Clarence Parker Brooklyn-New York Yankees (AAFC) & New York Yankees (AAFC) & Boston Yanks (NFL)
Ace Parker never really intended to play pro football when he completed his career as an All-American tailback at Duke University in 1936. His ambition was to be a major league baseball player and he signed a contract with the Philadelphia Athletics. But after the 1937 baseball season, he obtained permission from the Athletics to give pro football a try.
He joined the Brooklyn Dodgers of the National Football League, still really expecting to play out just one pro football season and then call it a career. History now records that the 1937 season wasn't "the end of it" for the 5-10, 178-pound fireball. Ace stayed with the Dodgers until World War II military service interrupted his career in 1942.
He returned to the pros in 1945 with the Boston Yanks then added a brilliant final campaign with the New York Yankees of the All-America Football Conference in 1946.
Interestingly, it was baseball and not the huge NFL linemen that Ace faced every weekend that proved to be the biggest stumbling block in his career.
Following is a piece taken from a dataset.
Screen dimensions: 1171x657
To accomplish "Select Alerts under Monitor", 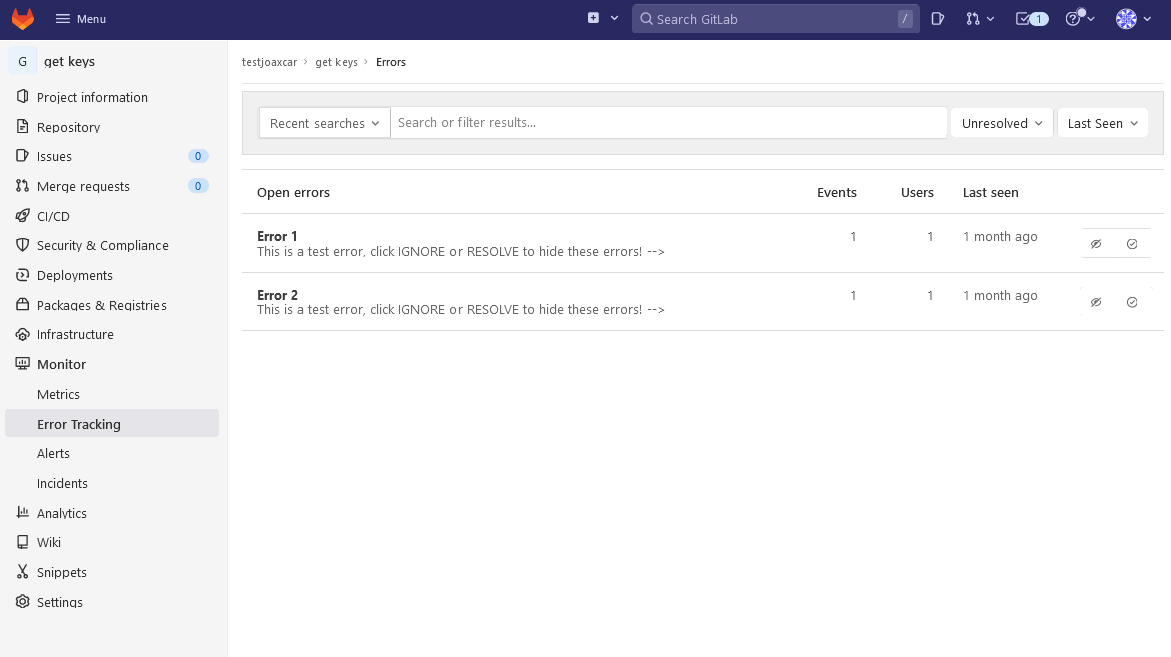I will coord(53,453).
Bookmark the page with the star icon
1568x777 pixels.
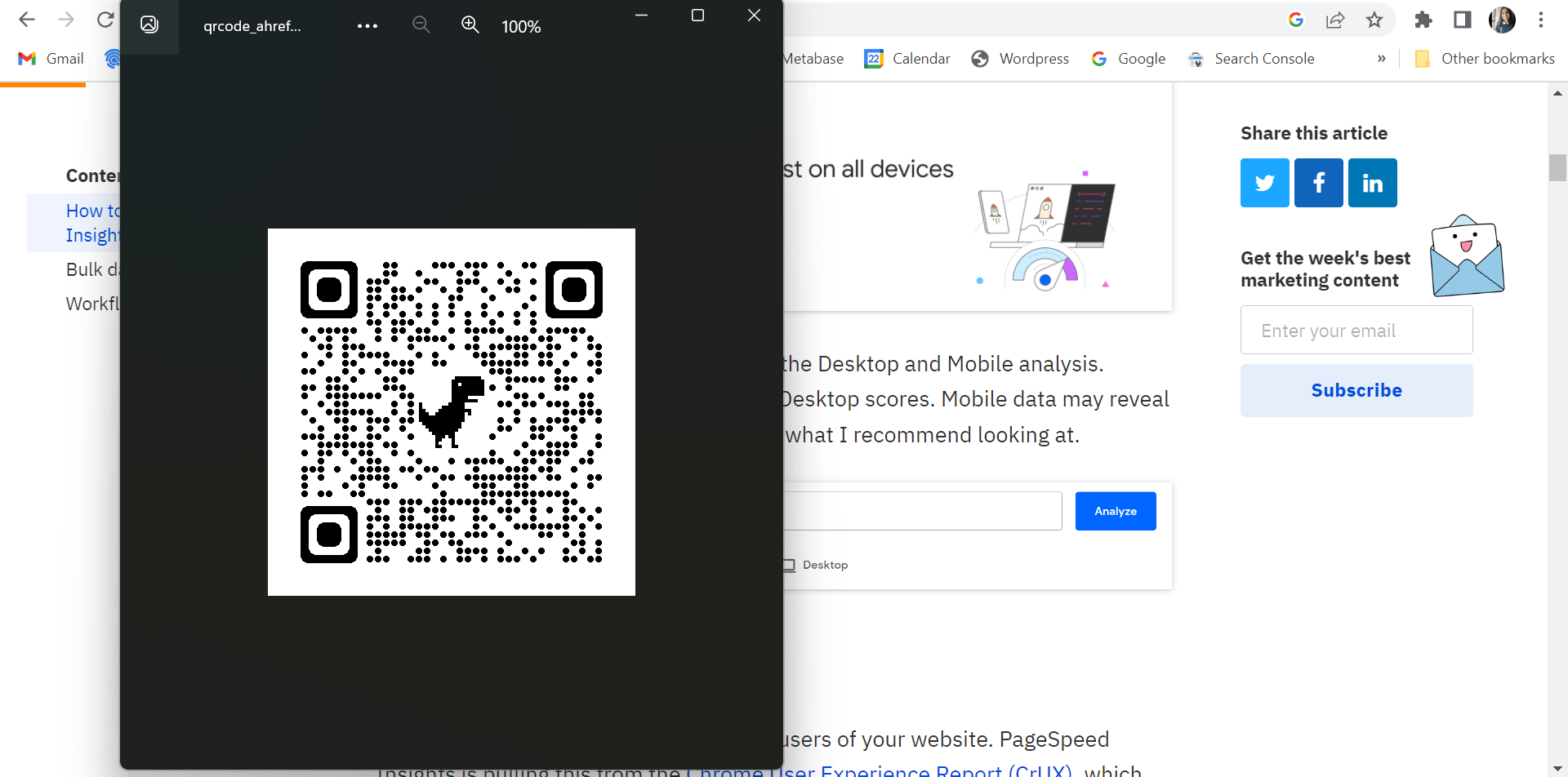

Broken ankles twice endangered his pro football career and, in 1940, he won Most Valuable Player honors in the NFL even though he had suffered a broken left ankle in a summer baseball game that year. For the first three weeks of the season, he had to wear a 10-pound brace that extended from his ankle to his knee.
Ace wasn't exceptionally fast anyway, but he continued doing just what he had always done – running, passing, catching passes, punting, placekicking, returning punts and kickoffs and playing defense. The Brooklyn Dodgers of the early 1940s were a constant threat to the New York Giants and Washington Redskins for supremacy in their division and Parker was the guiding force of the Dodgers attack.